Zionism is bullshit. There is no Jewish future in oppression. There will be some awful cataclysm. The only way to defeat Nazism was with total war. The only way to defeat imperial Japan was with nuclear weapons. It may be similar with Zionism.

I agree that the Zionist have won, and that fact is unlikely to change. Given that, and given the role that the U.S. played in creating this situation, I think that the U.S. should offer passage to the U.S. and citizenship here to all Palestinians who wish to avail of the offer.

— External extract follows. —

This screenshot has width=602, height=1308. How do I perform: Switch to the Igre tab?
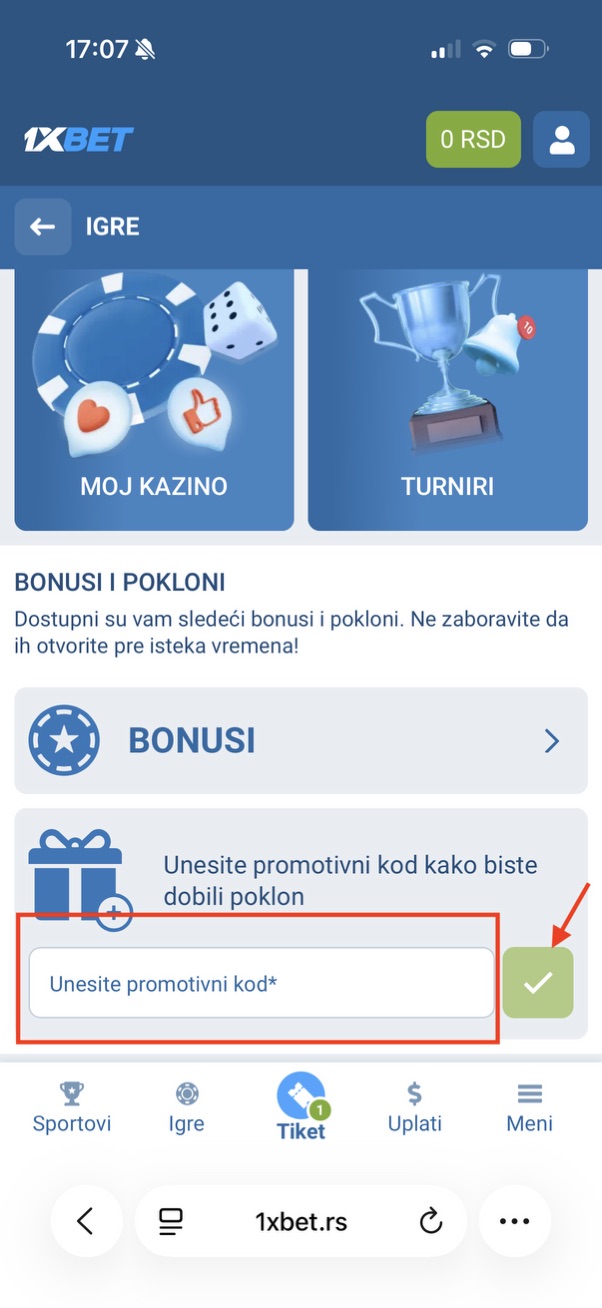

Of course, that is also unlikely, at least while Trump is in charge.

I agree that the demand that Palestinians forget their history is cruel, though let us not forget that the underlying cruelties are the dispossession and oppression that drove them from their homes and homeland. I agree as well that supporting Mondoweiss is a worthy action.

Beyond that, given U.S. complicity in those crimes and cruelties, it seems to me that there should be a tangible memorial and reminder on U.S. soil, something comparable to the Holocaust Museum in DC. After all, the U.S. did not perpetrate the Holocaust, or support it with our financial, diplomatic and military aid. Instead, the U.S. mobilized all its resources in a total war against the perpetrators.

On the other hand, we did help, in many ways, in the ethnic cleansing of Palestine. That is all the more reason for there to be a lasting, visible reminder in a prominent place on U.S. soil. I’d support such a museum, but I don’t know of one. Is there something similar in the U.S.?

Maybe the NYT will eventually shaft Israel and abandon Zionism.
But for that to happen all the truth will be required.

https://www.nytimes.com/2018/07/26/opinion/israel-law-jewish-democracy-apartheid-palestinian.html

Mr Boehm writes that “of the 11.8 million people who live in Israel and the west Bank, roughly 56% are Jewish and 40% are Arab
That would imply 6.6 m Zionists and 4.7 m Palestinians. Still a Zionist majority.
But Gaza was left out. Gaza has 2m Palestinians.
Now it looks different. 6.6m Zionists and 6.7 m Palestinians.

The NYT has a long way to go before it can look justice in the eye.